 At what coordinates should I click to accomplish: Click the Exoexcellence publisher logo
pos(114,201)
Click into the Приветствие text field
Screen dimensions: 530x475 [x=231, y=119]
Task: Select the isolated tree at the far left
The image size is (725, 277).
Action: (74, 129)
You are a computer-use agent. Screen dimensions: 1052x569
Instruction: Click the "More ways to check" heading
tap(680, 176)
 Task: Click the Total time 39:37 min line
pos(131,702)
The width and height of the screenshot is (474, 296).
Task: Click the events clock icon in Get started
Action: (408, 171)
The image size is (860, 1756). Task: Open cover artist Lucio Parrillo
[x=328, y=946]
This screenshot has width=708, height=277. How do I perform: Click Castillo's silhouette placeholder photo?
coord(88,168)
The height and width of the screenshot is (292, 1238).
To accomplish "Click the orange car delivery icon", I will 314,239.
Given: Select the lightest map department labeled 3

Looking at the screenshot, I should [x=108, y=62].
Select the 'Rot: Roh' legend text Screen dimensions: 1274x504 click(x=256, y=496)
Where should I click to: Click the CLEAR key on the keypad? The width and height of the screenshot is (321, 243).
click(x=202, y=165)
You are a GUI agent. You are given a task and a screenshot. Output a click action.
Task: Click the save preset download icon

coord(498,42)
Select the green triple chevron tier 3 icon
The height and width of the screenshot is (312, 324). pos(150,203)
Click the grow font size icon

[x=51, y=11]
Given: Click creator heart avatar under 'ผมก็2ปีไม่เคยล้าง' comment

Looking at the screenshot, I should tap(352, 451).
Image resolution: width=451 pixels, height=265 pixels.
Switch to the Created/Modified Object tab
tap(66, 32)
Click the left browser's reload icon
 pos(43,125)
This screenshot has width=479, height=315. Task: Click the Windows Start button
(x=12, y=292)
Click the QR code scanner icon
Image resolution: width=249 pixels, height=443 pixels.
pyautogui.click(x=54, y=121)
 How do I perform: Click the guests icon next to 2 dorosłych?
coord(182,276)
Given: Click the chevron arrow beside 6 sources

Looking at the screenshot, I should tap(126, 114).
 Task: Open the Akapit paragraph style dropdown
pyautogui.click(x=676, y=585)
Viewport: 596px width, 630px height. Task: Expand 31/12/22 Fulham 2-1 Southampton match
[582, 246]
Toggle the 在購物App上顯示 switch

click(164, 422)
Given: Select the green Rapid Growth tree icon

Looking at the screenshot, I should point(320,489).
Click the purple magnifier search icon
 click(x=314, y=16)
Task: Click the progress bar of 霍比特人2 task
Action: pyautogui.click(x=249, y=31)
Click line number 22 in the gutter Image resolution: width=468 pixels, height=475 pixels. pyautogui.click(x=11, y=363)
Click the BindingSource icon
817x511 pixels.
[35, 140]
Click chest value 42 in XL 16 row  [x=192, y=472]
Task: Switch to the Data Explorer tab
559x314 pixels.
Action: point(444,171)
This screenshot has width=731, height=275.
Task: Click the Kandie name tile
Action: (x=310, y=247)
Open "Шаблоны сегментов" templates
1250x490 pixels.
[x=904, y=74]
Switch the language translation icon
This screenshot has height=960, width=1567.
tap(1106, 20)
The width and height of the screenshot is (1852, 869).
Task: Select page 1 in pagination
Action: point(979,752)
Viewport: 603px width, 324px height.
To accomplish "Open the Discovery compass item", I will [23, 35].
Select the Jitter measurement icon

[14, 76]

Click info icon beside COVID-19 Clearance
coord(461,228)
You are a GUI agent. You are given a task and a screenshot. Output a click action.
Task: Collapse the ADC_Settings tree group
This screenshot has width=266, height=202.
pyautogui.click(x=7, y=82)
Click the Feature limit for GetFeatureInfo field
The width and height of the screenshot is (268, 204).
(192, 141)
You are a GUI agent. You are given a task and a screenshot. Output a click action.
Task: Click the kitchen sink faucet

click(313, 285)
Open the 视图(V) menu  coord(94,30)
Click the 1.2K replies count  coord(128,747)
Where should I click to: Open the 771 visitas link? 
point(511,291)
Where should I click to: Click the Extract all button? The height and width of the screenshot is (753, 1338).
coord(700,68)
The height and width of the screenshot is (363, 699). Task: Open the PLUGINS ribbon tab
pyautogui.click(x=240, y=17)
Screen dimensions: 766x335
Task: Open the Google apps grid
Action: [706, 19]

*Aim of the exercise*: Transcribe all of the data so that each line matches the source exactly.

*Written response*:
 At what coordinates should I click to accomplish: Click the Exoexcellence publisher logo
pos(114,201)
Click into the Приветствие text field
Screen dimensions: 530x475 [x=231, y=119]
Task: Select the isolated tree at the far left
The image size is (725, 277).
Action: (74, 129)
You are a computer-use agent. Screen dimensions: 1052x569
Instruction: Click the "More ways to check" heading
tap(680, 176)
 Task: Click the Total time 39:37 min line
pos(131,702)
The width and height of the screenshot is (474, 296).
Task: Click the events clock icon in Get started
Action: (408, 171)
The image size is (860, 1756). Task: Open cover artist Lucio Parrillo
[x=328, y=946]
This screenshot has width=708, height=277. How do I perform: Click Castillo's silhouette placeholder photo?
coord(88,168)
The height and width of the screenshot is (292, 1238).
To accomplish "Click the orange car delivery icon", I will 314,239.
Given: Select the lightest map department labeled 3

Looking at the screenshot, I should [x=108, y=62].
Select the 'Rot: Roh' legend text Screen dimensions: 1274x504 click(x=256, y=496)
Where should I click to: Click the CLEAR key on the keypad? The width and height of the screenshot is (321, 243).
click(x=202, y=165)
You are a GUI agent. You are given a task and a screenshot. Output a click action.
Task: Click the save preset download icon

coord(498,42)
Select the green triple chevron tier 3 icon
The height and width of the screenshot is (312, 324). pos(150,203)
Click the grow font size icon

[x=51, y=11]
Given: Click creator heart avatar under 'ผมก็2ปีไม่เคยล้าง' comment

Looking at the screenshot, I should tap(352, 451).
Image resolution: width=451 pixels, height=265 pixels.
Switch to the Created/Modified Object tab
tap(66, 32)
Click the left browser's reload icon
 pos(43,125)
This screenshot has width=479, height=315. Task: Click the Windows Start button
(x=12, y=292)
Click the QR code scanner icon
Image resolution: width=249 pixels, height=443 pixels.
pyautogui.click(x=54, y=121)
 How do I perform: Click the guests icon next to 2 dorosłych?
coord(182,276)
Given: Click the chevron arrow beside 6 sources

Looking at the screenshot, I should tap(126, 114).
 Task: Open the Akapit paragraph style dropdown
pyautogui.click(x=676, y=585)
Viewport: 596px width, 630px height. Task: Expand 31/12/22 Fulham 2-1 Southampton match
[582, 246]
Toggle the 在購物App上顯示 switch

click(164, 422)
Given: Select the green Rapid Growth tree icon

Looking at the screenshot, I should point(320,489).
Click the purple magnifier search icon
 click(x=314, y=16)
Task: Click the progress bar of 霍比特人2 task
Action: pyautogui.click(x=249, y=31)
Click line number 22 in the gutter Image resolution: width=468 pixels, height=475 pixels. pyautogui.click(x=11, y=363)
Click the BindingSource icon
817x511 pixels.
[35, 140]
Click chest value 42 in XL 16 row  [x=192, y=472]
Task: Switch to the Data Explorer tab
559x314 pixels.
Action: point(444,171)
This screenshot has width=731, height=275.
Task: Click the Kandie name tile
Action: (x=310, y=247)
Open "Шаблоны сегментов" templates
1250x490 pixels.
[x=904, y=74]
Switch the language translation icon
This screenshot has height=960, width=1567.
tap(1106, 20)
The width and height of the screenshot is (1852, 869).
Task: Select page 1 in pagination
Action: point(979,752)
Viewport: 603px width, 324px height.
To accomplish "Open the Discovery compass item", I will [23, 35].
Select the Jitter measurement icon

[14, 76]

Click info icon beside COVID-19 Clearance
coord(461,228)
You are a GUI agent. You are given a task and a screenshot. Output a click action.
Task: Collapse the ADC_Settings tree group
This screenshot has width=266, height=202.
pyautogui.click(x=7, y=82)
Click the Feature limit for GetFeatureInfo field
The width and height of the screenshot is (268, 204).
(192, 141)
You are a GUI agent. You are given a task and a screenshot. Output a click action.
Task: Click the kitchen sink faucet

click(313, 285)
Open the 视图(V) menu  coord(94,30)
Click the 1.2K replies count  coord(128,747)
Where should I click to: Open the 771 visitas link? 
point(511,291)
Where should I click to: Click the Extract all button? The height and width of the screenshot is (753, 1338).
coord(700,68)
The height and width of the screenshot is (363, 699). Task: Open the PLUGINS ribbon tab
pyautogui.click(x=240, y=17)
Screen dimensions: 766x335
Task: Open the Google apps grid
Action: [706, 19]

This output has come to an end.